For natural gas producers in the Bakken Formation looking for a market to soak up shale gas, the United States and Canada already are relatively awash. But look to the south. Even though Mexico has rich natural gas resources, its domestic natural gas consumption is rising faster than production. Heavy industry is expanding in the country's northern states, and Mexico is intent on switching its largely oil-based power generation to natural gas generation, enticed chiefly by low gas prices in the United States fueled by tremendous growth in unconventional shale plays like the Bakken, Barnett, Fayetteville and Haynesville Shales.
Mexico is more than a hungry market. The power demand and economic growth in Mexico portends a North American industrial juggernaut, fueled by natural gas delivered by pipelines across the three largest countries on the continent.
While Mexico's economic growth slowed in the first quarter of 2013, the World Bank expects that the country's gross domestic product will grow 3.5% this year and increase in 2014. Even more, Mexico's three main political parties have agreed to promote more than 100 reforms—aimed at increasing competition in telecommunications, media, banking and energy—and all designed to achieve a 5.0% GDP growth.
Mexico has the fourth-largest shale-gas reserve in the world. But financially and technologically constrained Petróleos Mexicanos (Pemex, Mexico's state-owned oil and gas producer) has found it difficult to match natural gas production with demand. One obstacle is a constitutional prohibition on foreign investment in Mexico's domestic petroleum reserves. Reform-minded president, Enrique Peña Nieto, wants to move legislation as early as August to open up the oil-and-gas industry to private investment for exploration and production from shale formations, as well as in deep water offshore. Shallow-water and onshore oil would remain in Pemex's realm.
Pemex's natural gas production difficulties—and the fact that the company would rather export gas to the more lucrative Central American market and import less-expensive U.S. gas—have led Mexico's gas imports to skyrocket over the last few years. The country imported 2.1 billion cubic feet per day (bcfd) in 2012, up 21% from 2011. Of that, U.S. pipelines accounted for 80%. (The rest were liquefied natural gas deliveries from other countries.) In 2012, the United States saw its exports to Mexico jump to 1.7 bcfd, 24% over 2011. In the first four months of 2013, U.S. exports to Mexico were 29% greater the same period in 2012.
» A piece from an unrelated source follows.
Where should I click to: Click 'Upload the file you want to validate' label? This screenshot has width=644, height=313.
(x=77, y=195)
Those numbers promise to rise. The Comisión Federal de Electricidad (CFE, the state-owned electric utility) projects a need for 28 gigawatts of new natural gas-fired capacity between 2012 and 2027, requiring an additional 5.1 bcfd. Also, new and existing industrial facilities are looking for natural gas—fuel oil is currently three times the current gas price.
Pemex estimates natural gas imports from the United States will more than triple by the end of 2015 as new pipeline projects (which are open to private-sector investment) come online. Several projects for new and expanded pipeline capacity will be completed by the end of 2014, potentially adding 3.5 bcfd of additional U.S. export capacity—twice the existing capacity.
Last November, for example, CFE awarded Sempra International's Mexican business unit two contracts to build a 500-mile, $1 billion pipeline network connecting the Northwestern states of Sonora and Sinaloa. The network will join the U.S. interstate pipeline system via the Kinder Morgan El Paso Southwest system, in Sasabe, Arizona. CFE has contracted for 25 years of firm capacity.
CFE also awarded a contract to TransCanada Corporation's Mexican subsidiary to build the El Encino-to-Topolobampo Pipeline. TransCanada expects to invest approximately $1 billion in the project, which is supported as well by a 25-year firm service contract.
Pipelines and Power Lines
The commerce is tiny, but Mexico is a net exporter of electricity to the United States, with small exports via California, New Mexico and Texas, where power lines cross the border. Most exported power goes from northern Baja to San Diego, California; Mexico imports slightly less from Texas. Sempra is building a 230-kilovolt line from California specifically to bring in power from a Mexican wind farm.
But, according to the Energy Information Administration (EIA), signs are that Mexico will boost power imports. The expanded import of natural gas, and the growth in electricity demand by new manufacturing, most likely will fuel more independent power production in Mexico but also increase the country's electricity imports and need for transmission.
In the end, natural gas for Mexico will mean expenditures in heavy equipment, steel, information technology and so forth on both sides of the border. In the United States, according to IHS, unconventional gas production will support 3 million direct and indirect U.S. jobs by 2020. EIA projects that natural gas consumption in the U.S. industrial sector will grow by about 15% between 2012 and 2035. Already, many chemical and similar factories are relocating to the United States after having left it years ago due to high gas prices.
Success for shale-gas operations—as well as the industrial rejuvenation of the world's number-one economy (the United States) and the number-eleven economy (Canada)—may depend on the economic growth of their southern neighbor (the number-fourteen economy) and its increased demand for natural gas. Success breeds success.